**Reading passage**:
○ ○ ○ ○

Patrick McIvor Travel Blog, Chapter 6

In Chapter 6 of Patrick McIvor’s series “Have Shears Will Travel, Patrick brings forth the topic and importance of ratings. Whether that be a rating for a best-kept-secret restaurant in Venice or for a quaint beachside AirBNB in Nantucket, he indulges us with the importance of social ratings, the kind that can in peer-to-peer form that cannot be manipulated or removed by an establishment with deep pockets. We’ll let him explain…

If you have been following my blogs, you know I love to travel. I have been traveling for many years, both nationally and internationally, and for the past few years, I have been traveling mostly using social travel. One of the reasons I love traveling socially is because I get more diverse, real and truthful recommendations from multiple points of views and individuals who value a good review, or rating for that matter.

As a seasoned traveler, I have learned that, historically, any ratings that I could get to help me make my decisions for an upcoming trip—where to eat, where to stay, where to go or what to do—were mostly supplied by travel companies, professional travelers, books, magazines, TV shows or employees of a hotel or other travel-related businesses. Many times the recommendations were good, but sometimes they weren’t and sometimes they weren’t as up to date with their recommendations as they should be. But what I really realized was I was in a travel bubble of information, one where money definitely helped the big names get noticed, recommended and sometimes even hide some mishaps. I learned that maybe there were even some prejudices towards who was being recommended and even some possible financial gain because I was recommended to go there. Unfortunately, money talks; it can control what gets said and the biggest companies can get noticed by talking the loudest and even make bad stories go away faster with the right PR firm or crisis management teams. But with social peer-to-peer travel, those advantages don’t exist and real people’s opinions count, not the opinions of the professionals.

Have you ever had a horrible cab ride? Could you warn the next riders? What about a bad experience in a hotel or a room that was very noisy because of its location, would that be easy to find out in advance or let someone else know? How about if someone was attacked by an animal? Would you know if anyone had bed bugs from the bed you are on? What you realize is that with big companies like cab companies, hotels, and travel resorts, if something bad does happen, there is either enough money or noise to make the stories go away, silenced or be unnoticed. Not with social travel. I had a friend who got in a cab at an airport, and when they were pulled over by the police, the officer told him the driver had 16 points on his license. How about the car service driver who had a disabled “dead arm” and a license that had been suspended 9 times that crashed and killed Bob Simon from 60 Minutes? Do you think those facts would have been unknown or overlooked on a social car service?

When you travel social, bad things can happen, but the chances of repeated things happening, systemic problems, or employees that should not be servicing people are harder to hide. Why? Because reviews are part of the systems. When I get out of an Uber, before I book my next one, it wants a review of my last ride and experience. When I stay at an AirBNB, I have the opportunity to review my stay, the host, and the location each and every time. When I book my travel or transportation, I have the option to read the reviews from other travelers that have already had the experience, and ratings count.

○ ○ ○ ○

**Stored records**:
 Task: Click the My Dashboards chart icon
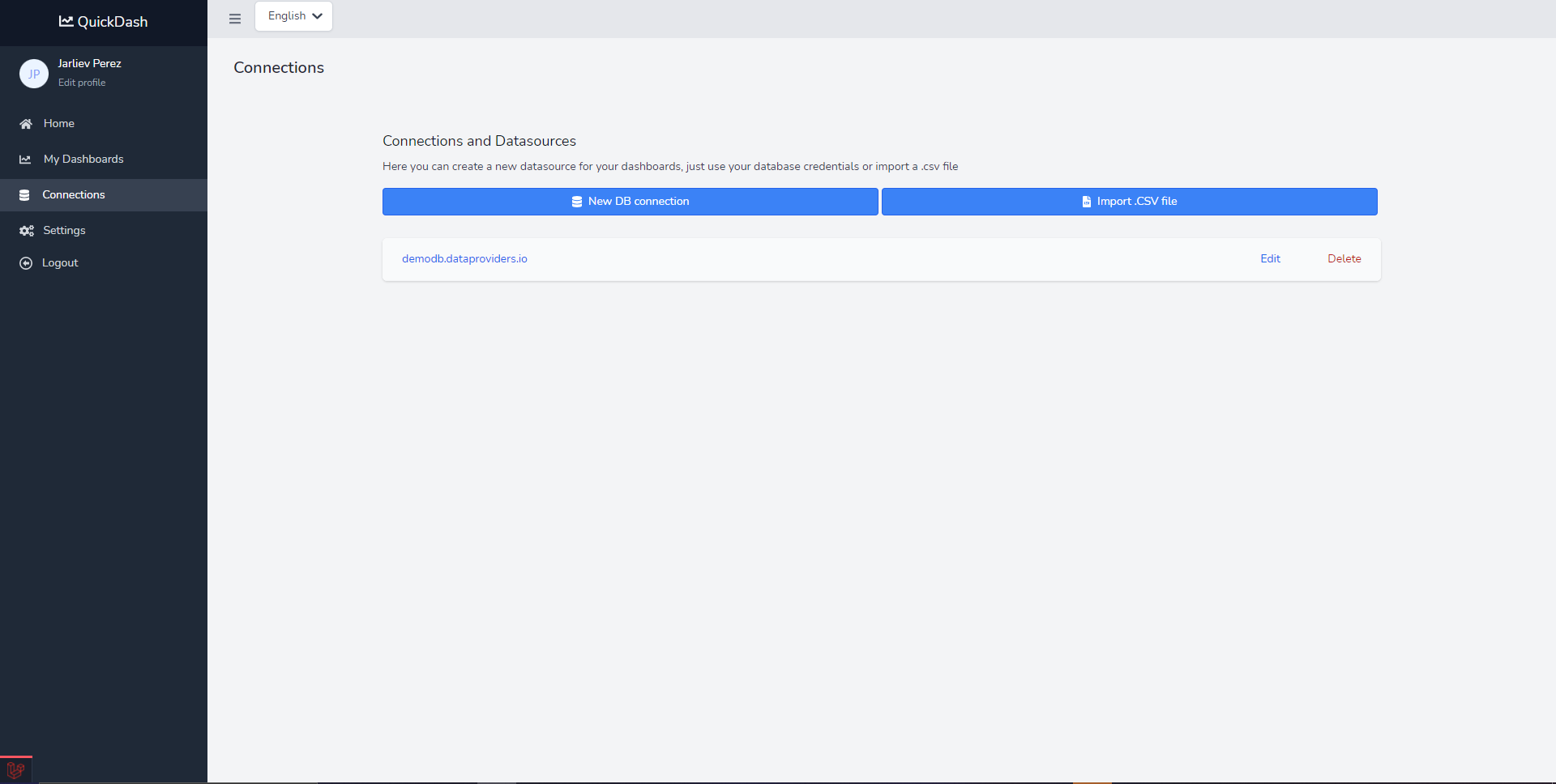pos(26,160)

○ ○ ○ ○

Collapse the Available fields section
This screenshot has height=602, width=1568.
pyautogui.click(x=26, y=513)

○ ○ ○ ○

**Exercise task 1**:
The blog post on ratings names where the author's trip ratings historically came from. List every source it gives.
**Exercise task 2**:
Answer these questions from the blog post on ratings:
(a) In which city is the best-kept-secret restaurant mentioned in the introduction?
(b) How many points did the airport cab driver have on his license?
(c) What does Uber want from the author before the next ride is booked?

**Result 1**:
- Travel companies
- Professional travelers
- Books
- Magazines
- TV shows
- Employees of a hotel or other travel-related businesses

**Result 2**:
(a) Venice
(b) 16
(c) A review of the last ride and experience